> **TASK DETAILS**
Reproduce the data exactly, from the line containing "Task: Switch to the 工作台 tab" through the end of the data.

╭─ RECORDS SHOWN

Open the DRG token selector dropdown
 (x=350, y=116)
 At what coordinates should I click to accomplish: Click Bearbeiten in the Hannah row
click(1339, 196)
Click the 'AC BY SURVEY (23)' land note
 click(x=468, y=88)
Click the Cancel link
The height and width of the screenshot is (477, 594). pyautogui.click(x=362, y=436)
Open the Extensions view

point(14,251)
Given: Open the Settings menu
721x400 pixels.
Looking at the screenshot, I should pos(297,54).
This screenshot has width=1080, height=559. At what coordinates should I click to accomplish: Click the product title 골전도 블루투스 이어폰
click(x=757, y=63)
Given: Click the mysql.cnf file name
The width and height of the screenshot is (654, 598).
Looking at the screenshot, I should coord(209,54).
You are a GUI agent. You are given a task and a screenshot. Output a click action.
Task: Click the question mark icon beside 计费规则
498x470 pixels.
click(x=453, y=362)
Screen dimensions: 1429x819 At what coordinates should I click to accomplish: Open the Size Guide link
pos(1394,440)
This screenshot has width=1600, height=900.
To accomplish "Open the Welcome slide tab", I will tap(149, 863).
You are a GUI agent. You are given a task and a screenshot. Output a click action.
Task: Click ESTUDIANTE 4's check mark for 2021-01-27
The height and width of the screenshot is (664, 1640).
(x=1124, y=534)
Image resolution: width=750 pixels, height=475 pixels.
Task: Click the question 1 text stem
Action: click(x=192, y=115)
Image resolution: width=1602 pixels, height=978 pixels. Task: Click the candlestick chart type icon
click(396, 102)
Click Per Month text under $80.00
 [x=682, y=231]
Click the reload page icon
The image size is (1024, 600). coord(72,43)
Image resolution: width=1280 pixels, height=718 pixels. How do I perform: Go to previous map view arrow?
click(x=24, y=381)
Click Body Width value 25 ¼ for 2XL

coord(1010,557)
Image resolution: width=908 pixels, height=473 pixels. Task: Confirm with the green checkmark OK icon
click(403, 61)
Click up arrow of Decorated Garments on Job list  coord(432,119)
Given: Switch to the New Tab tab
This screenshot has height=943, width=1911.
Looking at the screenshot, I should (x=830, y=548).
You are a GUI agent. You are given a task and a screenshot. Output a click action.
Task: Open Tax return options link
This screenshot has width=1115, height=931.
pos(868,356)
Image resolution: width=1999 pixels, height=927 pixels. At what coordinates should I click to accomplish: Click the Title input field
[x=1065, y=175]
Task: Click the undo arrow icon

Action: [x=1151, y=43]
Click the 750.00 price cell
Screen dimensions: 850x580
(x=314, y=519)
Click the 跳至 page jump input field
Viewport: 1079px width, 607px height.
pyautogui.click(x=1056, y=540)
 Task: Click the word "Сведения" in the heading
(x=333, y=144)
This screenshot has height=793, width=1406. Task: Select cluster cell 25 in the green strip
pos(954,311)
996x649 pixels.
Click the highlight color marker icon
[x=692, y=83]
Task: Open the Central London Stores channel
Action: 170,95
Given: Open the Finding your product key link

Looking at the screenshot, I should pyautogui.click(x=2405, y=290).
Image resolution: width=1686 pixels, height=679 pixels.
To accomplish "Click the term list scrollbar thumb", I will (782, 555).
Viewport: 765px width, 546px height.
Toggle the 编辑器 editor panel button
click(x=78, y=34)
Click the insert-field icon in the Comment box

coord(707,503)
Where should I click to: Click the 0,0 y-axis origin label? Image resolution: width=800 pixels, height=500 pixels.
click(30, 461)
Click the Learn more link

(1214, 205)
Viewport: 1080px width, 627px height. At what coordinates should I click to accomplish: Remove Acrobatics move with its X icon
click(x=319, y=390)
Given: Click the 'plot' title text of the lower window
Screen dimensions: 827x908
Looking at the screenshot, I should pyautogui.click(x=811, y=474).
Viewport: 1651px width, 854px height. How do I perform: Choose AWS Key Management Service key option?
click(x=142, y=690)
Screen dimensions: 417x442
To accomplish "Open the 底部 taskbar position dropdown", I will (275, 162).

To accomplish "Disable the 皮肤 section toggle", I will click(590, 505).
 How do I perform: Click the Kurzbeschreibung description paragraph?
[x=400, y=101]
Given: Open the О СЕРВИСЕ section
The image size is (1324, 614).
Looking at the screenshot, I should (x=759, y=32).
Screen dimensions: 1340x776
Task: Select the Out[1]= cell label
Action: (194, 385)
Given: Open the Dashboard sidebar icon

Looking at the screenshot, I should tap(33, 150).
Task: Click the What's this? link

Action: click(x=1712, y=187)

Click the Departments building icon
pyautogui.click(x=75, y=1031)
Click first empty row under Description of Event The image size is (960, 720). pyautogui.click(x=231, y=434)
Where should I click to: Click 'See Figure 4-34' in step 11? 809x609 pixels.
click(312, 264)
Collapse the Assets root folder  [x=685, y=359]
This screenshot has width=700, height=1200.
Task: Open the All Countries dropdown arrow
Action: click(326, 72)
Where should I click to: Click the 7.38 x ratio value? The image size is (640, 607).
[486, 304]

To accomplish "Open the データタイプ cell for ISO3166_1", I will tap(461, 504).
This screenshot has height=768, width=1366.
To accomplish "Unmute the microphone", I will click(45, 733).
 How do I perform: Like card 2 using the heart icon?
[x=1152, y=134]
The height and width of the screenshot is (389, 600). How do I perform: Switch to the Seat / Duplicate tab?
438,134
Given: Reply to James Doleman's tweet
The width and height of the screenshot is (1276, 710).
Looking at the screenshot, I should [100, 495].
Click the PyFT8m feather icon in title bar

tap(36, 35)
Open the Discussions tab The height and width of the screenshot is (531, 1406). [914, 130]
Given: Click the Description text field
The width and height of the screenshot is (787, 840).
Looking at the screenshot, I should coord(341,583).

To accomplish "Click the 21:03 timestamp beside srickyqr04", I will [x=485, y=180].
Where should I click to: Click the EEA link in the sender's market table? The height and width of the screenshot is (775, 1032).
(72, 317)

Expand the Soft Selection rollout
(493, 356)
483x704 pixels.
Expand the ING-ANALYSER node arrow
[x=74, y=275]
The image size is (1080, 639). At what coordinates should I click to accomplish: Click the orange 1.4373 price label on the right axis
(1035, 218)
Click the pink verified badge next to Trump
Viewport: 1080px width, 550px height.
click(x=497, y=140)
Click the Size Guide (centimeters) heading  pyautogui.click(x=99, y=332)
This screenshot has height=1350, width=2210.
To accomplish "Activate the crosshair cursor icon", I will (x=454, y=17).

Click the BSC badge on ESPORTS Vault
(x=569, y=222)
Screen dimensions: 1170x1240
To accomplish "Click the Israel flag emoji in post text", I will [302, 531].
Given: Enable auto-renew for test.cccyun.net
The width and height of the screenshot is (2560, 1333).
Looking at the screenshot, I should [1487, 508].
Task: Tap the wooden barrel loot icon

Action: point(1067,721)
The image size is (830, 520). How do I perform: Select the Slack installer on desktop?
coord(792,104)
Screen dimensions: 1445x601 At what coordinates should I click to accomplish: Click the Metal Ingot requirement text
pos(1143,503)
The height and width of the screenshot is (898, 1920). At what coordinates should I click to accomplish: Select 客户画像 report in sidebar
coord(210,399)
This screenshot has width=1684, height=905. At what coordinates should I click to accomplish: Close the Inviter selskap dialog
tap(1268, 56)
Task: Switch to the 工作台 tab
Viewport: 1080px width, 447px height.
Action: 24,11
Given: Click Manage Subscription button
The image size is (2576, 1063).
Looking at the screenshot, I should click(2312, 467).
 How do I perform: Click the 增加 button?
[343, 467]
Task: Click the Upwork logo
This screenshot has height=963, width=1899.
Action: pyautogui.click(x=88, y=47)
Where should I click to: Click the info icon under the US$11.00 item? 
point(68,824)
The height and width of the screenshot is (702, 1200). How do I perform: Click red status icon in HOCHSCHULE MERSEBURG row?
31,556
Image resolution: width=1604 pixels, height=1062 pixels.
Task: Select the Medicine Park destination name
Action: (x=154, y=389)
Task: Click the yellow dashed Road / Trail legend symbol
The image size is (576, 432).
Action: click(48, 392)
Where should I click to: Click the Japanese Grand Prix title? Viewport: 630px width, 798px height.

╰─

> **RESPONSE TO THE EXERCISE**
Task: Switch to the 工作台 tab
Viewport: 1080px width, 447px height.
Action: 24,11
Given: Click Manage Subscription button
The image size is (2576, 1063).
Looking at the screenshot, I should click(2312, 467).
 How do I perform: Click the 增加 button?
[343, 467]
Task: Click the Upwork logo
This screenshot has height=963, width=1899.
Action: pyautogui.click(x=88, y=47)
Where should I click to: Click the info icon under the US$11.00 item? 
point(68,824)
The height and width of the screenshot is (702, 1200). How do I perform: Click red status icon in HOCHSCHULE MERSEBURG row?
31,556
Image resolution: width=1604 pixels, height=1062 pixels.
Task: Select the Medicine Park destination name
Action: (x=154, y=389)
Task: Click the yellow dashed Road / Trail legend symbol
The image size is (576, 432).
Action: click(48, 392)
Where should I click to: Click the Japanese Grand Prix title? Viewport: 630px width, 798px height.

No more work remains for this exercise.